In Brazil, authoritarianism showed up in tanks. In America, it’s showing up at the moment in press conferences, DOGE dictates, and Supreme Court decisions. As I discussed in the post Tyrant Playbook: Why the US Department of Education is Closing, the Trumpist playbook mirrors the tactics of every autocrat of the past century, from Hungary’s Orbán to Chile’s Pinochet. Take over the courts. Rewrite history. Demonize the press. Militarize immigration enforcement. Undermine educators. Blame marginalized communities for societal decline. Erode the line between military and civilian authority. Brazil learned the cost of allowing these tactics to take root. Will the U.S. only learn after the fire has already consumed the house?
The Role of Education—and Its Targeting
It’s not a coincidence that education is always among the first targets of rising authoritarianism. In Brazil, professors were surveilled, universities were purged of dissenting voices, and critical thought was criminalized—hundreds of educators and students were imprisoned, tortured, or expelled, with some, like education pioneer Anísio Teixeira, dying under suspicious circumstances, while others, including Paulo Freire, were forced into exile as the regime targeted intellectuals who dared to question authoritarian rule. In the U.S., the targets are different in name but not in nature: DEI programs, ethnic studies, “critical race theory,” and gender-inclusive curricula have all been scapegoated to stoke fear and consolidate power.
Because authoritarians understand something that far too many ignore: Educated people are harder to manipulate. Students who learn about civil rights, historical injustice, government, and civic participation don’t easily fall for nationalist propaganda. They don’t blindly accept censorship. They ask questions. They organize. They resist. That’s why Trump and his allies are obsessed with defunding education. That’s why Ron DeSantis made war on Florida’s public universities. That’s why federal funding for higher education is under attack. They know the truth: free and critical minds are a threat to authoritarianism.
Could America Learn the Easy Way?
Brazil eventually returned to democracy. But it came at a cost: decades of lost lives, stifled dreams, murders, and broken families. The scars of dictatorship still mark Brazil’s institutions—and still haunt its politics. The United States doesn’t have to repeat that history. But that requires us to stop sleepwalking.

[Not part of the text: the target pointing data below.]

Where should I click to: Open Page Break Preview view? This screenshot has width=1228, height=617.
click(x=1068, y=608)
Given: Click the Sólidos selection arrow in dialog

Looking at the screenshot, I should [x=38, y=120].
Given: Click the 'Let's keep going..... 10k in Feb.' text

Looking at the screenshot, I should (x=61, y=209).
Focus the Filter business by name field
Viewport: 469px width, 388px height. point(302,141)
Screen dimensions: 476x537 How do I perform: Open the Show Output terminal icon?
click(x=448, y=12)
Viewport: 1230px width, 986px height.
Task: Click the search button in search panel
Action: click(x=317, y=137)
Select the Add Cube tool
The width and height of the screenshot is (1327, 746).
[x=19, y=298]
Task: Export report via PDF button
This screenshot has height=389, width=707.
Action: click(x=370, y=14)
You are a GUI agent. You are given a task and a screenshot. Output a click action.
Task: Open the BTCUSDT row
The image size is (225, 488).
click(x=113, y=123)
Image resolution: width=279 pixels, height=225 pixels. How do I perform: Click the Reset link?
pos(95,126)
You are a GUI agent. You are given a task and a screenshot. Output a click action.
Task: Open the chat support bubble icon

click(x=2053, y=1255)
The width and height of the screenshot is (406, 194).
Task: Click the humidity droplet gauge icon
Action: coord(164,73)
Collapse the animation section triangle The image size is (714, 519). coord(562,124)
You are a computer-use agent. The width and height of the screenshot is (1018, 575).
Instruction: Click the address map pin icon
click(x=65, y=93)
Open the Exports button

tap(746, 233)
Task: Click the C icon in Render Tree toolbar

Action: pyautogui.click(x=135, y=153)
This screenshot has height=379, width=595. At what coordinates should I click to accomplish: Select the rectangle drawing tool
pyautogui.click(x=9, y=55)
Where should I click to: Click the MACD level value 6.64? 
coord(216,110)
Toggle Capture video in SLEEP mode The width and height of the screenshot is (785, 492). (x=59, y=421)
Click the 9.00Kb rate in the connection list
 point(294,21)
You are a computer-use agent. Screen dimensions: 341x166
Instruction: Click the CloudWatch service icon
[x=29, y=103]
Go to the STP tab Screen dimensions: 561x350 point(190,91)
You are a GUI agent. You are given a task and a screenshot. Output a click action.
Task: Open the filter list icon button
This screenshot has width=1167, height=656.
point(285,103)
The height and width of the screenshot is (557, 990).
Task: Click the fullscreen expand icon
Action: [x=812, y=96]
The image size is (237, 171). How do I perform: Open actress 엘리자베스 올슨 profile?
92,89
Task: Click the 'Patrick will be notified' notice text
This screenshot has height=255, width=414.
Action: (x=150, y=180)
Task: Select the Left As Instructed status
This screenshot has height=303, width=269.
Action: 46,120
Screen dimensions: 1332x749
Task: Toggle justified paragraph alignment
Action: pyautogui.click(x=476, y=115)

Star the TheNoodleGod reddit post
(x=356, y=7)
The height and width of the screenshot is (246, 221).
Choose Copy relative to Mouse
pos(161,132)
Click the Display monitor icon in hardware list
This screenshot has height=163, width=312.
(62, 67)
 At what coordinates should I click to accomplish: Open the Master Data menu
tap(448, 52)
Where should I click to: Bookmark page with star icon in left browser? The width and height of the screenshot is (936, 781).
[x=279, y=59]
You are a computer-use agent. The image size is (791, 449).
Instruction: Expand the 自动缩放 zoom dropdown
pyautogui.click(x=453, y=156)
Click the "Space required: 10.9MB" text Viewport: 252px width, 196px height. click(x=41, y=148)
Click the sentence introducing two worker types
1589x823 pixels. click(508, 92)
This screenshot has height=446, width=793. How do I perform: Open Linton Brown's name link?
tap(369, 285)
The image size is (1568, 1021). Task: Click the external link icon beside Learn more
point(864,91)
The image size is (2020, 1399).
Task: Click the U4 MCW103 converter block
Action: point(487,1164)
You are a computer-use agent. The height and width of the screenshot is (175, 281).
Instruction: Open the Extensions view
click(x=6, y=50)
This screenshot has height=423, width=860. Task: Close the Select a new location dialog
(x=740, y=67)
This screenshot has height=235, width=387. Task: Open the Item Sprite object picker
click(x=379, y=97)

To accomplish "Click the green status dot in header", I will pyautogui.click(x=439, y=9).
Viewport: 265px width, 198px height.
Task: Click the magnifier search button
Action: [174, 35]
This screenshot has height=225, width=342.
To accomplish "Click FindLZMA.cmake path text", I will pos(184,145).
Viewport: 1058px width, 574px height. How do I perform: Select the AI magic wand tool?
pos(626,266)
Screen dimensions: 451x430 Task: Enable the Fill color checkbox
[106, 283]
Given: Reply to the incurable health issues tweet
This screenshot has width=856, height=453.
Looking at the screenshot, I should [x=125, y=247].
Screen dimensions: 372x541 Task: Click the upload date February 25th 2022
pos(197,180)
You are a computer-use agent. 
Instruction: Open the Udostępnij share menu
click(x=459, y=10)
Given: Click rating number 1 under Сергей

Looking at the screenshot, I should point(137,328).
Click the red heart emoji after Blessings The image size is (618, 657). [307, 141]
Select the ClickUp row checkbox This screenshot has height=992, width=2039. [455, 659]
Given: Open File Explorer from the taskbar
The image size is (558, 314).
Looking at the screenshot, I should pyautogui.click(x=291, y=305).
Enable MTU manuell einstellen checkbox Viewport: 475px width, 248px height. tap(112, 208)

Stopping authoritarian creep will require courage in Congress and in classrooms. It requires leadership that doesn’t capitulate to extremists. It requires journalism that tells the truth, even when inconvenient. And it requires us—ordinary people—to resist normalization. If we continue to believe that “it can’t happen here,” we’re playing right into authoritarianism.
Don’t Wait for the Fall
The lesson of Brazil, and of every nation that has clawed its way back from dictatorship, is as brutal as it is undeniable: by the time the masses fully grasp what is unfolding, it is already too late. If we wait until the Department of Education is shuttered and erased from memory… If we wait until 10,000 ICE agents are deployed like soldiers, banging on doors and dragging away political opponents in the dead of night… If we wait until the press is not only banned from the White House and Air Force One, but silenced in courts, raided by state police, and replaced by billonaire propaganda… If we wait until the mere discussion of dissent is criminalized across classrooms, campuses, and community spaces… we will not be at the edge of danger—we will already be deep in the darkness where Brazil found itself in 1968.
So the question is not whether a dictatorship will wake America up. The real question is this: What more do we need to see before we open our eyes?